(Stored dataset items)
>>>>>
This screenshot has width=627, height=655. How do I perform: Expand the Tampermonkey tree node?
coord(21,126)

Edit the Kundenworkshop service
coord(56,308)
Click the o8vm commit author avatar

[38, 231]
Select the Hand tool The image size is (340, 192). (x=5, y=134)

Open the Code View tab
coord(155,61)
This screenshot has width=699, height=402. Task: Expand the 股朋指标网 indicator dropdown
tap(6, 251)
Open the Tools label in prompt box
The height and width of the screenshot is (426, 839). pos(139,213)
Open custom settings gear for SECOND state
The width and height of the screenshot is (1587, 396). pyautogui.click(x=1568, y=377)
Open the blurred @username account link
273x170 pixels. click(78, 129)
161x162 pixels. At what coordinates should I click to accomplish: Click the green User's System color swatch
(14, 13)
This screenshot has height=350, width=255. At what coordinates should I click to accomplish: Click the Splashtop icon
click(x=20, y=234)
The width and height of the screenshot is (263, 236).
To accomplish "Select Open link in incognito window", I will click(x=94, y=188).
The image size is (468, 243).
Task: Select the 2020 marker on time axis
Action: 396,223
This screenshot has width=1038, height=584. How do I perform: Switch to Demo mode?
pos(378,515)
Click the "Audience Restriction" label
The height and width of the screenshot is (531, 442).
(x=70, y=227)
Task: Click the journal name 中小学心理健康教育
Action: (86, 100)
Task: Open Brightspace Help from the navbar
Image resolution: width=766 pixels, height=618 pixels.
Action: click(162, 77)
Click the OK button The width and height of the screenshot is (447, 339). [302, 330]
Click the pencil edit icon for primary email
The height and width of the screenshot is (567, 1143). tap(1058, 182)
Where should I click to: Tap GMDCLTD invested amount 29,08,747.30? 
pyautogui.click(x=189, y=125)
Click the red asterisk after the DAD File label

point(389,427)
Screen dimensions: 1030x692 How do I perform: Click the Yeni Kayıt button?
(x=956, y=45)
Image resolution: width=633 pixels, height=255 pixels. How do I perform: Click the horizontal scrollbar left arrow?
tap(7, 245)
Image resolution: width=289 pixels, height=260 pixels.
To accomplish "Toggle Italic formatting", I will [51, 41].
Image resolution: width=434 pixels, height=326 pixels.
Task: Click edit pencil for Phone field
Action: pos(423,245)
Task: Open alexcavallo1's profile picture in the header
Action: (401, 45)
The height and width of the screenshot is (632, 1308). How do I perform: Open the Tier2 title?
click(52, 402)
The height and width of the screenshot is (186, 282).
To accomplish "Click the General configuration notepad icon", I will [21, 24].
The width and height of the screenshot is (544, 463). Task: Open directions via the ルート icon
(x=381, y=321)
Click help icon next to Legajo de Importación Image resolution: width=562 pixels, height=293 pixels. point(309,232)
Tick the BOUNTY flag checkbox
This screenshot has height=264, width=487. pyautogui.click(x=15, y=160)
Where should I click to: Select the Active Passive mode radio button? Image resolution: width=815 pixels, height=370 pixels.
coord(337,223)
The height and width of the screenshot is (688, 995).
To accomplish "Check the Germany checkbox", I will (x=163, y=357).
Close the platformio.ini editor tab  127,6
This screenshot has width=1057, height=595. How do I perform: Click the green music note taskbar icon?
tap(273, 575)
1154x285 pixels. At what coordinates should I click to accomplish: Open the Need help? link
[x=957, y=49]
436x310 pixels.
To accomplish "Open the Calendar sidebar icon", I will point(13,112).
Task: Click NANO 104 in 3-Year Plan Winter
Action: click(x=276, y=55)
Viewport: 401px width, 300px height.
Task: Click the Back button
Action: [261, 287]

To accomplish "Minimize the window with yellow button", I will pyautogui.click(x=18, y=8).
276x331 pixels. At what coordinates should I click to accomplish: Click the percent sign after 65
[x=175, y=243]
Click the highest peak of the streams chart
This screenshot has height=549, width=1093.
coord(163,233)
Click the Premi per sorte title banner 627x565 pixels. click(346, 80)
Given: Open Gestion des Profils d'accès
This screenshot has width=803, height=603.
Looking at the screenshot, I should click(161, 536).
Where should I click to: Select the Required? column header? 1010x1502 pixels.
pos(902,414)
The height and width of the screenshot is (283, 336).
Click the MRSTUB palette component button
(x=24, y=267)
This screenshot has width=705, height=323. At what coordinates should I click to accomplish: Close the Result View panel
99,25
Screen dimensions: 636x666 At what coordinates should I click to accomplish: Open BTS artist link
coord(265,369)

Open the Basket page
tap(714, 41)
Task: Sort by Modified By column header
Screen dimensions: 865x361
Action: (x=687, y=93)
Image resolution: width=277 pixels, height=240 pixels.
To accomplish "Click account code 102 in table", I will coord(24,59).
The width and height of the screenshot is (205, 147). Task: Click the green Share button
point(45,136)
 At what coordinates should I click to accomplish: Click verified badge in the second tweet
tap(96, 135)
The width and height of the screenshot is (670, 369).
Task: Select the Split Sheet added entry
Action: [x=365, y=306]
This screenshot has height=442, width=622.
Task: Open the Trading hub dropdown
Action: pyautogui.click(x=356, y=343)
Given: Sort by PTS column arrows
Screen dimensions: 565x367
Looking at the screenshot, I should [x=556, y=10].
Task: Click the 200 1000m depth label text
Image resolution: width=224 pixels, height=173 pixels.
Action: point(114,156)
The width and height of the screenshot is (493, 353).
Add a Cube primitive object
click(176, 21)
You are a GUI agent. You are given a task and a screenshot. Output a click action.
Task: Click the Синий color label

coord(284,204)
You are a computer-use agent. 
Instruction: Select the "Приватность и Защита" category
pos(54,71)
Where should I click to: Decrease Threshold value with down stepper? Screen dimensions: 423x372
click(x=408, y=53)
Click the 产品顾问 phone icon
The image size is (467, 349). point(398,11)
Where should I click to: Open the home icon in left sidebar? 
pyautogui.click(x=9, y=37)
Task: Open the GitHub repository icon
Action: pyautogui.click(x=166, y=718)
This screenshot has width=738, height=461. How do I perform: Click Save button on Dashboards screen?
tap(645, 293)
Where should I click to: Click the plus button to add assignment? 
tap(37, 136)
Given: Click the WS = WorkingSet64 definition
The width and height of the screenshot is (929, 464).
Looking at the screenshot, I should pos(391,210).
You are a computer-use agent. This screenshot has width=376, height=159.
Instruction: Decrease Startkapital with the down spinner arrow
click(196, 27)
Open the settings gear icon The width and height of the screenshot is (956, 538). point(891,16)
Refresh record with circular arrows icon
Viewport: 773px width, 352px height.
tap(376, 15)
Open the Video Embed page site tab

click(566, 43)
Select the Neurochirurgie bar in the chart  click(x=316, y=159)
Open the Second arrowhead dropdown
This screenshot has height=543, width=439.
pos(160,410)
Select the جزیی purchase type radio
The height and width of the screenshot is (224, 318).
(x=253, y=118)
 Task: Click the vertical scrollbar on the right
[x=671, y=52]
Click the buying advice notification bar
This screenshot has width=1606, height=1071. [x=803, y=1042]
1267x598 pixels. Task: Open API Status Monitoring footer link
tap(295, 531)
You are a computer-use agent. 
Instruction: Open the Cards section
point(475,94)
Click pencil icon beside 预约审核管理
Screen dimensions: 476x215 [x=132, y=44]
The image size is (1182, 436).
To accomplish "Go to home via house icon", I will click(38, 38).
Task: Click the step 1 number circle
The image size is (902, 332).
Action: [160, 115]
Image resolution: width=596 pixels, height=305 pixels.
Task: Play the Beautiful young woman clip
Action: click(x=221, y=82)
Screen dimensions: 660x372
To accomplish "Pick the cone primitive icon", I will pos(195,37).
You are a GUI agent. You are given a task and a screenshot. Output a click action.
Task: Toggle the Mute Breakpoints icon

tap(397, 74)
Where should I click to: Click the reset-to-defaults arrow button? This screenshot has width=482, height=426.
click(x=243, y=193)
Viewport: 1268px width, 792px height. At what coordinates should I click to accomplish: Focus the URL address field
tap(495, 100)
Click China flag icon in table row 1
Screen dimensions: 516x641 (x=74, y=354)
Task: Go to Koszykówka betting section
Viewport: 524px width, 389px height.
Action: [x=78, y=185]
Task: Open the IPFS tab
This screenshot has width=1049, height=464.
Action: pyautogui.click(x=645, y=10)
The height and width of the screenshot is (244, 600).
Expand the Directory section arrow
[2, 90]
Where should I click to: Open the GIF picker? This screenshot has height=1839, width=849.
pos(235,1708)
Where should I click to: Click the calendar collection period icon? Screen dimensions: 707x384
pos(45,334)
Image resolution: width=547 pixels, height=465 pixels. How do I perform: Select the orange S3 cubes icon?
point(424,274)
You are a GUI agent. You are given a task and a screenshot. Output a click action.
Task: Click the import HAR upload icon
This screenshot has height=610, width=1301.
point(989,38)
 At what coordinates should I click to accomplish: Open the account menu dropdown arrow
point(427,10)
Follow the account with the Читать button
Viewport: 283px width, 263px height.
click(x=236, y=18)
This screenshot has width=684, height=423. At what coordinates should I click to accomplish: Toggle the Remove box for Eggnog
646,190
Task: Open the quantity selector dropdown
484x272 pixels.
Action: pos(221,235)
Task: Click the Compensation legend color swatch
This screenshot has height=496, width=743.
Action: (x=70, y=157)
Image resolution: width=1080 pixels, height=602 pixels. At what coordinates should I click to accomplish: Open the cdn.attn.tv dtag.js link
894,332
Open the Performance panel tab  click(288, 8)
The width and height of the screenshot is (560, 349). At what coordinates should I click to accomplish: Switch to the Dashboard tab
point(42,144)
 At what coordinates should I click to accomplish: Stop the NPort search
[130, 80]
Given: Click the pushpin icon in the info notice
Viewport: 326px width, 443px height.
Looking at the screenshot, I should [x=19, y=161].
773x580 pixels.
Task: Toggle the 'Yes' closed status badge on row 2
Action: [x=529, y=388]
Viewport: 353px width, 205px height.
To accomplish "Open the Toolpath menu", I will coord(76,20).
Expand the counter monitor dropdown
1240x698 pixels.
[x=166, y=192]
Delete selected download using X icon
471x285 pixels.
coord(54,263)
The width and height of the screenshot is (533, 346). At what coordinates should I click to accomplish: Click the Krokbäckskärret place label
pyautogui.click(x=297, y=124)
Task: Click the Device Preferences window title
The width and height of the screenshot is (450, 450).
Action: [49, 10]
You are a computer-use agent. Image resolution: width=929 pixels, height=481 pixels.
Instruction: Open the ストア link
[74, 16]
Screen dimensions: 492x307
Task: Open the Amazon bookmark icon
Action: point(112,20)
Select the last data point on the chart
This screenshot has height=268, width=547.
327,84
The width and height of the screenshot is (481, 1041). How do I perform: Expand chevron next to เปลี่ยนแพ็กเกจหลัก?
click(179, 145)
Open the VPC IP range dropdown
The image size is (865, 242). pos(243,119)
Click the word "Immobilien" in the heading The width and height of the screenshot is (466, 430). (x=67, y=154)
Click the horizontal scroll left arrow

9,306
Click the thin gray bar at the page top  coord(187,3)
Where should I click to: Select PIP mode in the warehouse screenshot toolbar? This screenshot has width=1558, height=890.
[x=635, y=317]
<<<<<
WHAT IS EXPECTED
Your answer is to contain exactly the lines from the one holding "The width and height of the screenshot is (481, 1041)." to the end of the entries, with no other line.

RESPONSE BOX
The width and height of the screenshot is (481, 1041). How do I perform: Expand chevron next to เปลี่ยนแพ็กเกจหลัก?
click(179, 145)
Open the VPC IP range dropdown
The image size is (865, 242). pos(243,119)
Click the word "Immobilien" in the heading The width and height of the screenshot is (466, 430). (x=67, y=154)
Click the horizontal scroll left arrow

9,306
Click the thin gray bar at the page top  coord(187,3)
Where should I click to: Select PIP mode in the warehouse screenshot toolbar? This screenshot has width=1558, height=890.
[x=635, y=317]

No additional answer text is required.